L’ensemble de « Dìdi » est en grande partie composé d’acteurs débutants, mais même s’ils manquaient de formation technique, ils comprenaient parfaitement la joie et la confusion d’être un adolescent. Wang les a encouragés à improviser et à lui dire quand quelque chose leur semblait faux, même s’il devait les éditer quand l’argot qu’ils utilisaient était anachronique. « Il y avait tellement de prises où je disais : « C’était génial, mais ne dites pas « mauvais » ou « mort » », raconte Wang.

Pour que les performances paraissent naturelles, Wang a transformé le plateau en ce qu’il appelle un « camp d’été ». Il y avait des distributeurs de barbe à papa et des camions de churros ; les acteurs et l’équipe organisaient des journées à thème où ils se déguisaient ou participaient à des concours de talents. L’idée était de créer une ambiance détendue pour que les enfants puissent être des enfants. « Nous devions capturer cette énergie enfantine », explique Wang. « Je ne voulais pas que tout le monde reste assis à attendre que nous fassions le prochain montage. « Si les enfants voulaient courir et sauter par-dessus des clôtures et autres, mon truc, c’était de les laisser faire. »

Le film « Dìdi » marque le premier long métrage de Wang après une série de courts métrages acclamés. Mais Joan Chen, l’actrice chevronnée qui joue la mère angoissée de Chris, dit que la pression n’a pas semblé atteindre le réalisateur. « Il n’a jamais élevé la voix », dit-elle. « Il n’avait même pas 30 ans quand nous avons fait ce film, mais il semblait tellement mature. Il avait une confiance sereine. »

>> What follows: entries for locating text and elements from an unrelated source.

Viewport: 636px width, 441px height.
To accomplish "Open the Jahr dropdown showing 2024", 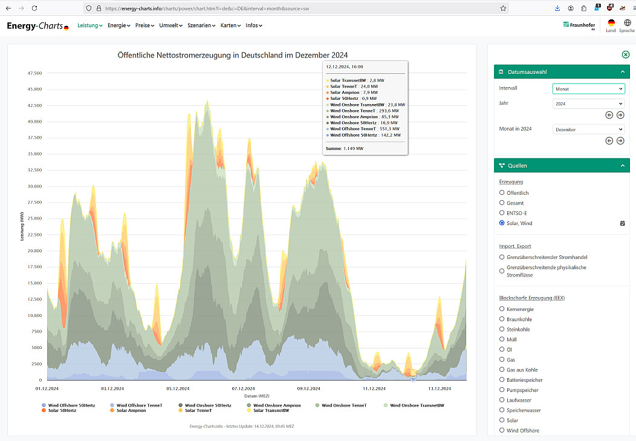I will 588,104.
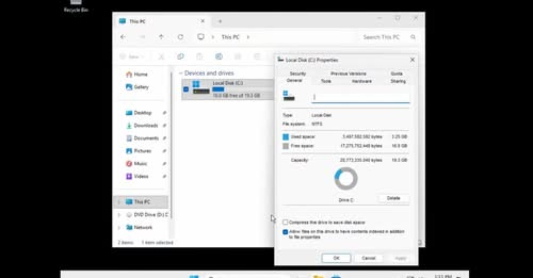Open Downloads folder in the sidebar
533x278 pixels.
coord(145,125)
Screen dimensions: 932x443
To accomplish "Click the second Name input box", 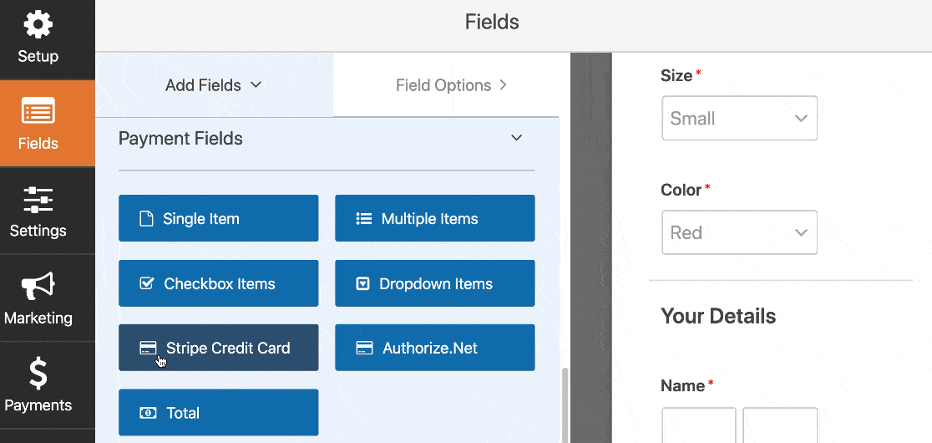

Cette conviction inébranlable transparaît lorsque Wang évoque les sept années qu’il a passées à élaborer le scénario de « Dìdi », puis à réunir le casting et le soutien financier. Pourtant, même Wang n’arrive parfois pas à réaliser à quel point sa vie a changé. En janvier, il a présenté « Dìdi » en avant-première au Sundance, où il a reçu une ovation debout. Quelques jours plus tard, Wang est retourné chez lui dans la baie de San Francisco. « Nǎi Nai & Wài Pó », un court-métrage documentaire Disney+ qu’il avait réalisé sur ses grands-mères, était considéré comme un candidat aux Oscars, et il voulait regarder l’annonce des nominations avec ses amis et sa famille. Juste avant le début de la diffusion, sa sœur l’a exhorté à se changer pour qu’ils puissent enregistrer ce qu’ils espéraient être un grand moment. Lorsque Wang a appris qu’il était nominé aux Oscars, une vidéo de lui sautant de haut en bas, embrassant avec extase ses grands-mères et sa mère, est devenue virale. « Je suis si heureux que ma sœur m’ait convaincu de mettre des vêtements », dit-il.

La bonne fortune ne s’est pas arrêtée à la nomination. Wang est retourné à Sundance pour découvrir que « Dìdi » avait décroché un contrat de distribution avec Focus Features, le studio indépendant à l’origine de « The Holdovers » et « Belfast ». Il y est resté pour voir son film remporter non seulement le prix du public, mais aussi un prix pour son casting. « Vous vous dites simplement : OK, laissez-moi me sentir enraciné », s’émerveille Wang. « Laissez-moi m’assurer que la terre est toujours là. »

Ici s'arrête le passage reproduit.